For the copy, please give all of the data again exactly and leave the pictures out.
□ □ □ □ □ □ □
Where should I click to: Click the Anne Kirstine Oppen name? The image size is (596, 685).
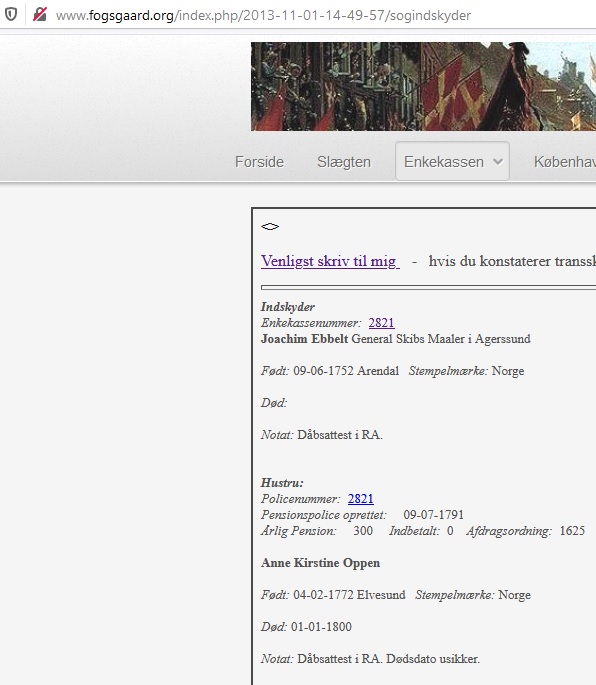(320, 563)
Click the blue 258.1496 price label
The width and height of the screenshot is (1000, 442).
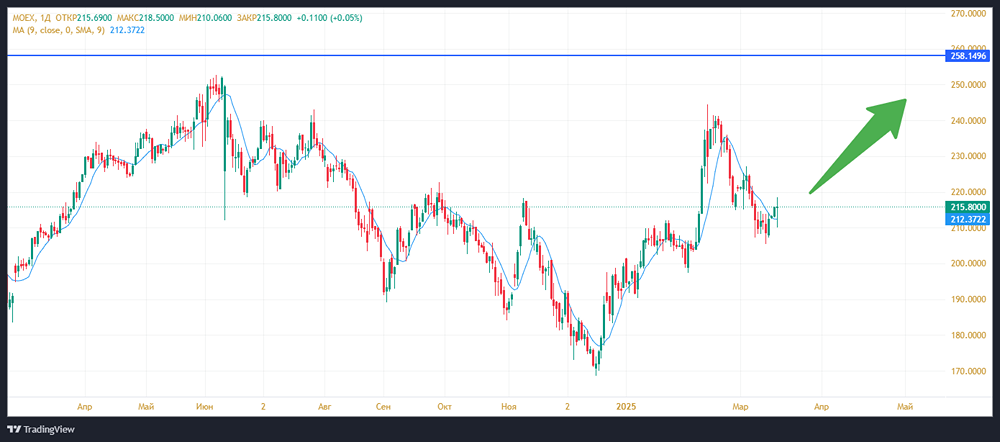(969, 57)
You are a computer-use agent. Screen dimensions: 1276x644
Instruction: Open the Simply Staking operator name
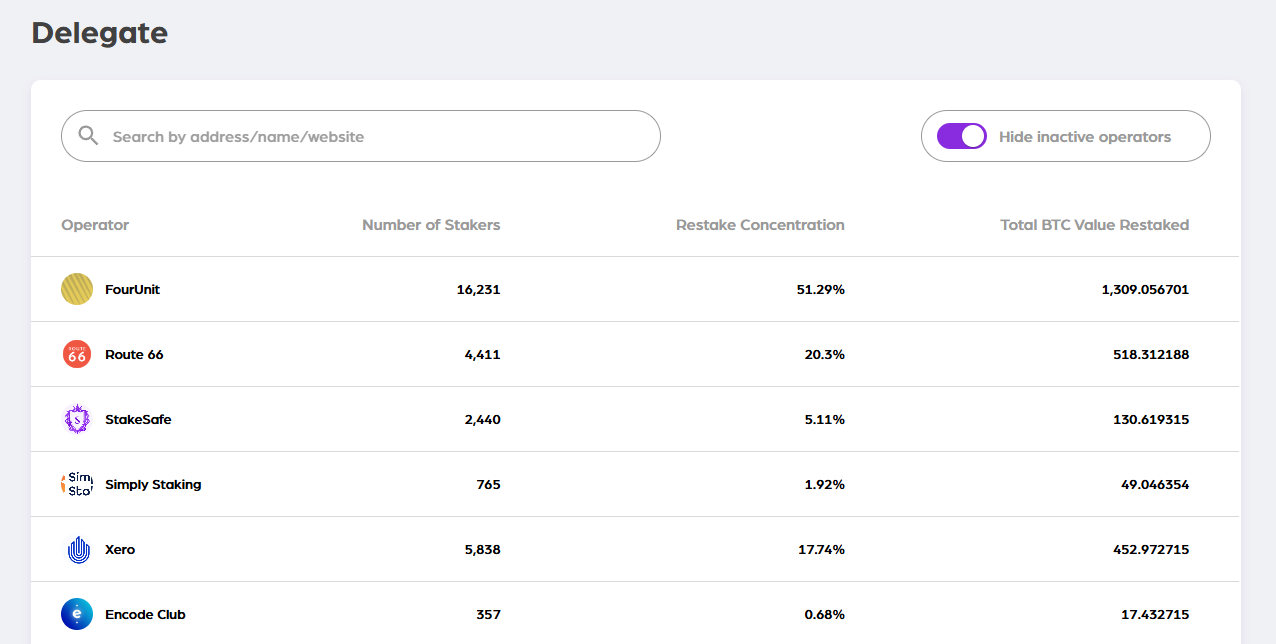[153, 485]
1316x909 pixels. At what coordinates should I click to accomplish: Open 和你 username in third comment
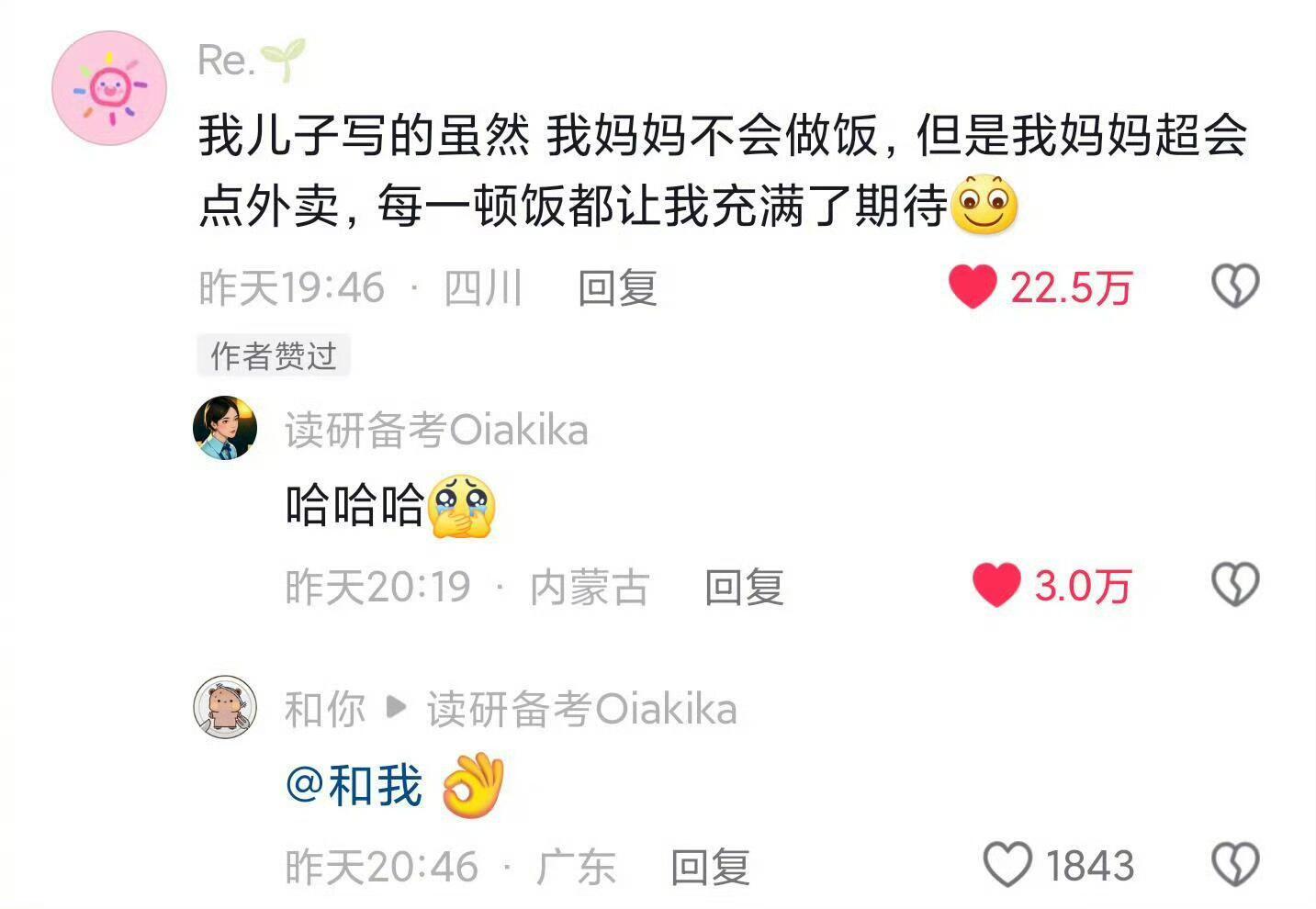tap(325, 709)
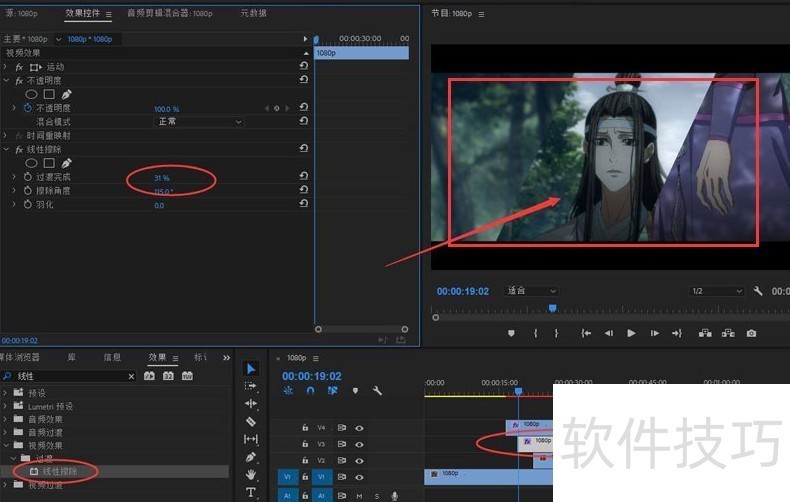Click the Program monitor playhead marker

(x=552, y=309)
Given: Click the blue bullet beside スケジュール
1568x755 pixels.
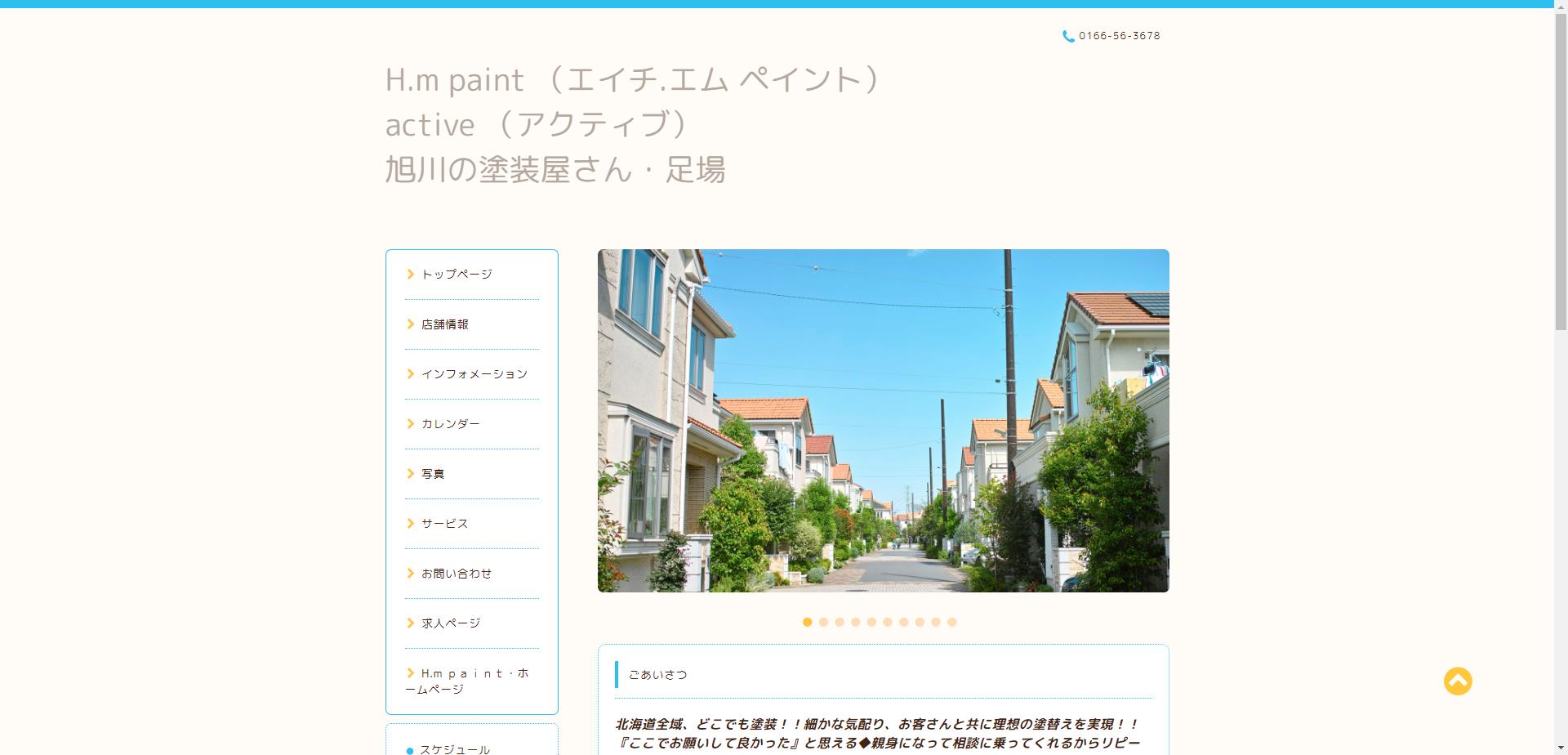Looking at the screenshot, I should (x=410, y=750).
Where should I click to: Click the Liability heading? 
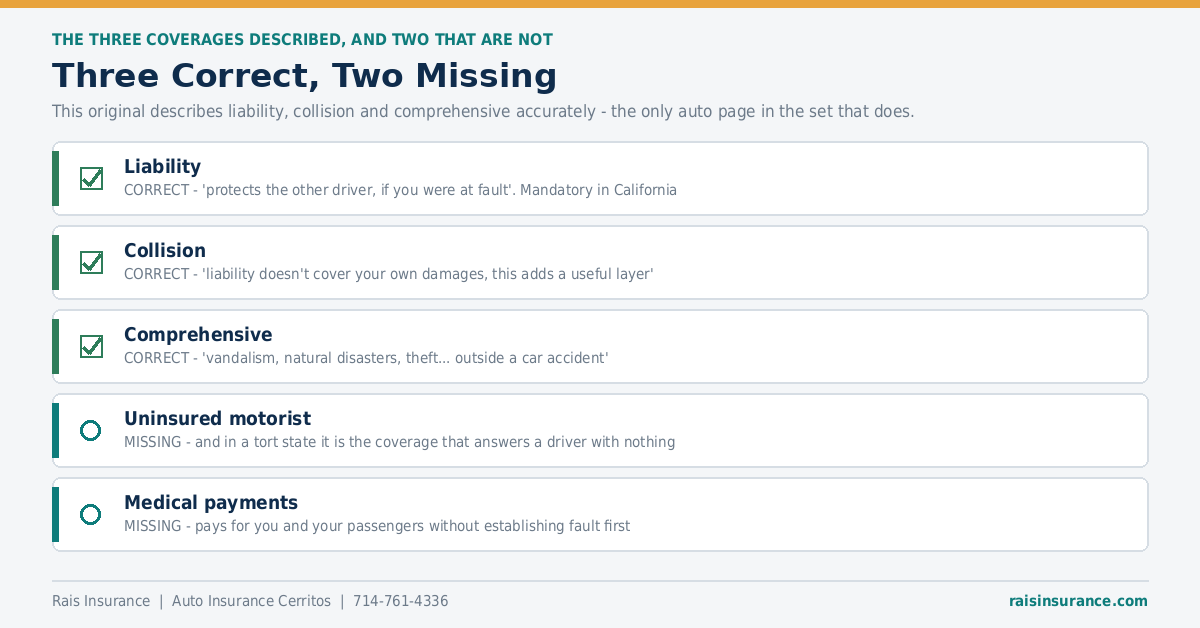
□ □ □ □ □ □ □
Result:
Where should I click to: Click the Anne Kirstine Oppen name? The image size is (596, 685).
(320, 563)
Click the blue 258.1496 price label
The width and height of the screenshot is (1000, 442).
(969, 57)
You are a computer-use agent. Screen dimensions: 1276x644
Instruction: Open the Simply Staking operator name
[153, 485]
1316x909 pixels. At what coordinates should I click to accomplish: Open 和你 username in third comment
tap(325, 709)
Click the Program monitor playhead marker

(x=552, y=309)
Given: Click the blue bullet beside スケジュール
1568x755 pixels.
Looking at the screenshot, I should (x=410, y=750).
Where should I click to: Click the Liability heading? 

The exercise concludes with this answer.